Description of the task: Going from the line that contains "This screenshot has height=583, width=1280." through the last line of the records, set down each line again exactly, both included, with pictures left out.
Segment Start: Given records
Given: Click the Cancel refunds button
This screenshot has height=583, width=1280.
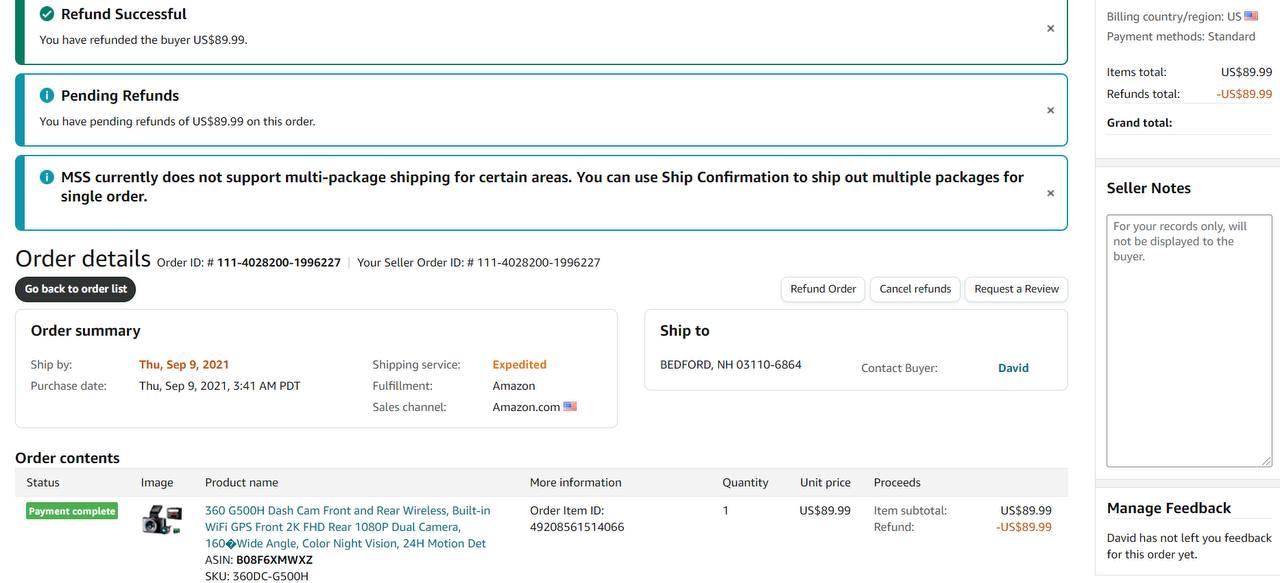Looking at the screenshot, I should (915, 289).
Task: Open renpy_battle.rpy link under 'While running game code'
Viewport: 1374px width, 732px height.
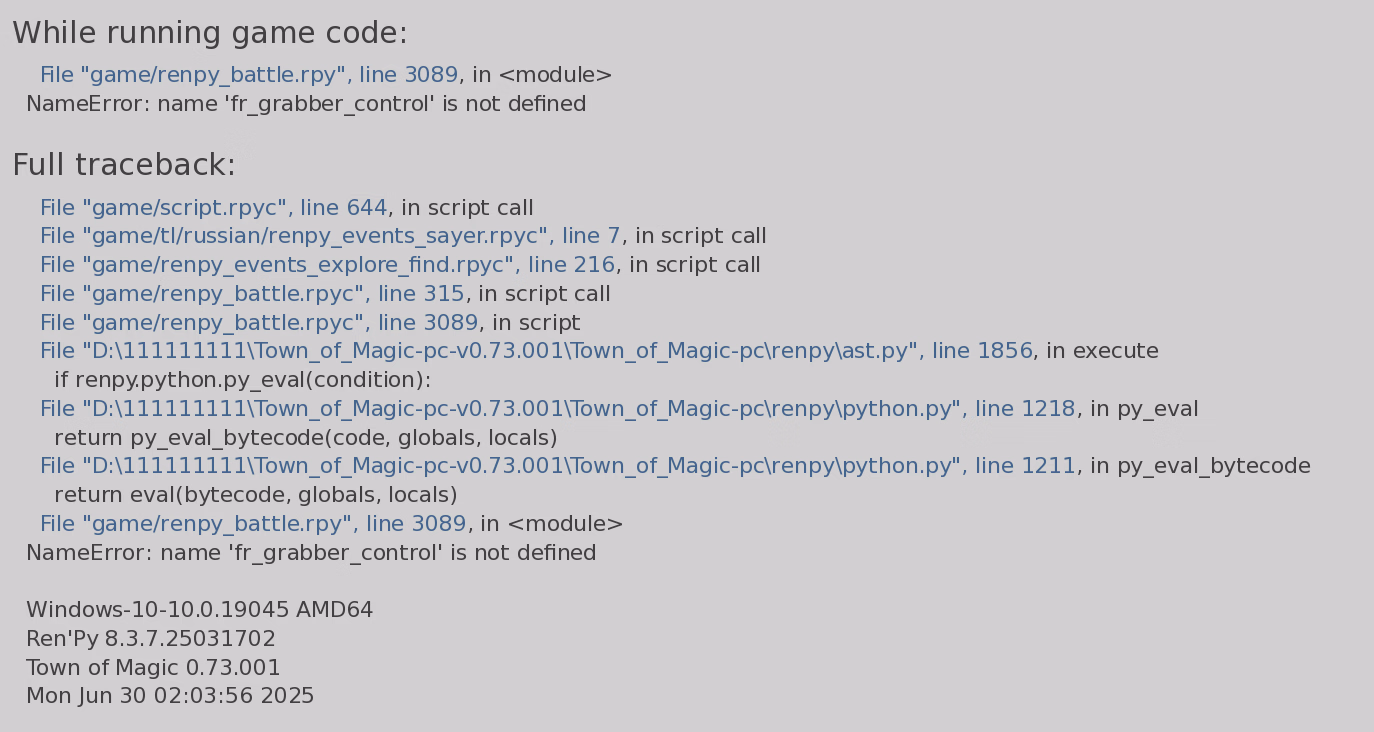Action: click(x=248, y=75)
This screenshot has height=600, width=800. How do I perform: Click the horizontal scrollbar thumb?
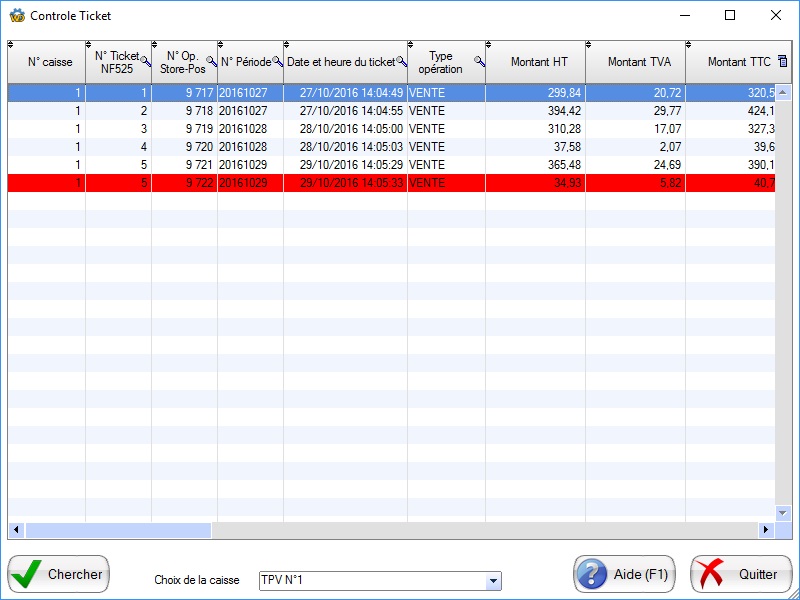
Segment End: Given records
Answer area:
This screenshot has height=583, width=1280.
Looking at the screenshot, I should (915, 289).
Task: Open renpy_battle.rpy link under 'While running game code'
Viewport: 1374px width, 732px height.
Action: click(x=248, y=75)
This screenshot has height=600, width=800. How do I perform: Click the horizontal scrollbar thumb?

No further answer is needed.